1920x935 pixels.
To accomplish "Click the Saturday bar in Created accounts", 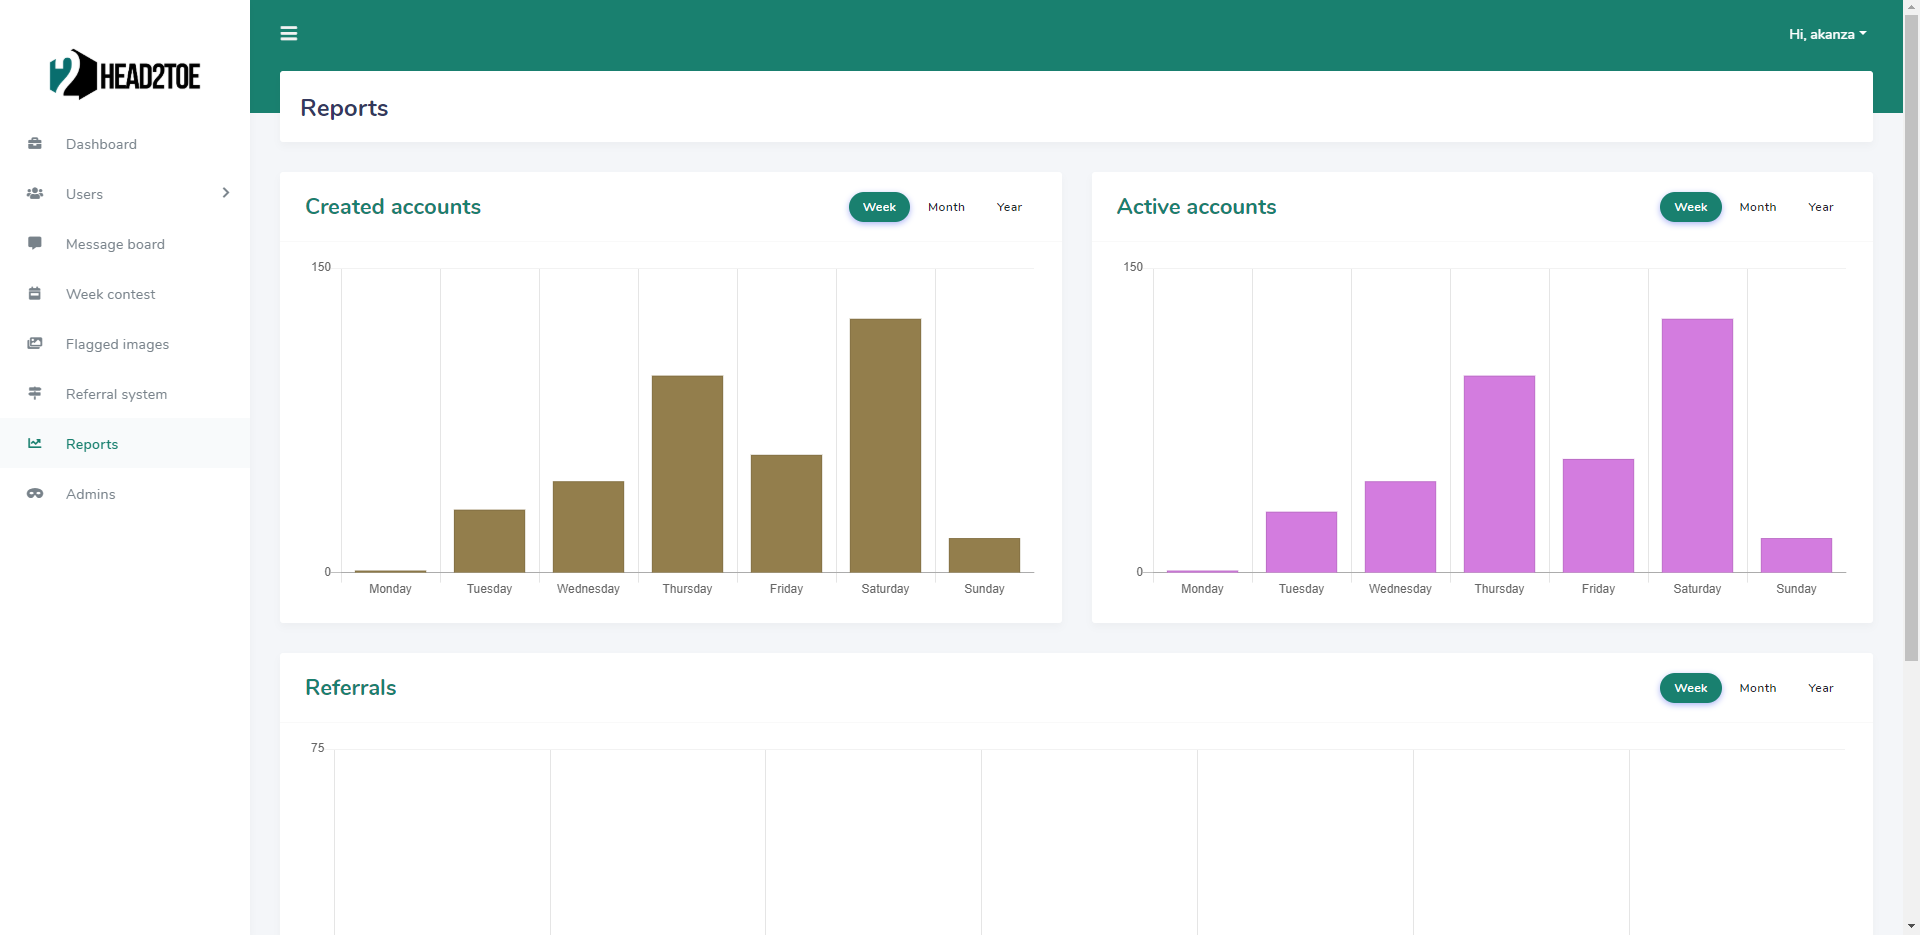I will pyautogui.click(x=885, y=445).
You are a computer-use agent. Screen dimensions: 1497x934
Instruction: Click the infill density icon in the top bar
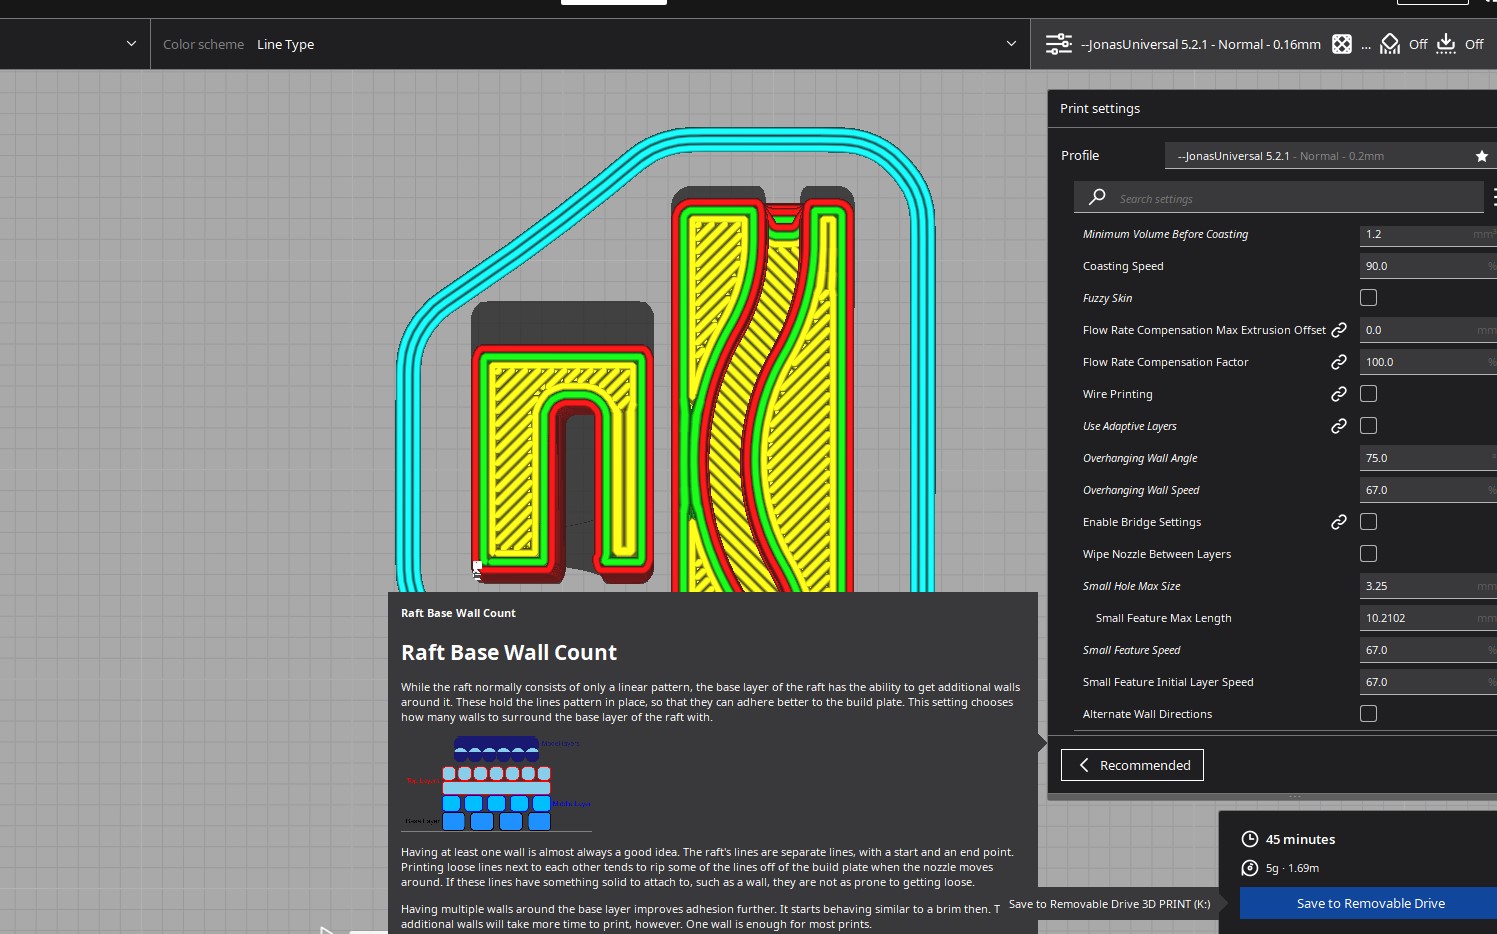click(x=1342, y=43)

* **Activity**:
Reproduce precisely the lines of the entries above, from the one containing "Instruction: Click the" through the final one, both ends included, and omit the pictures.

* **Answer to this exercise**:
Instruction: Click the infill density icon in the top bar
click(x=1342, y=43)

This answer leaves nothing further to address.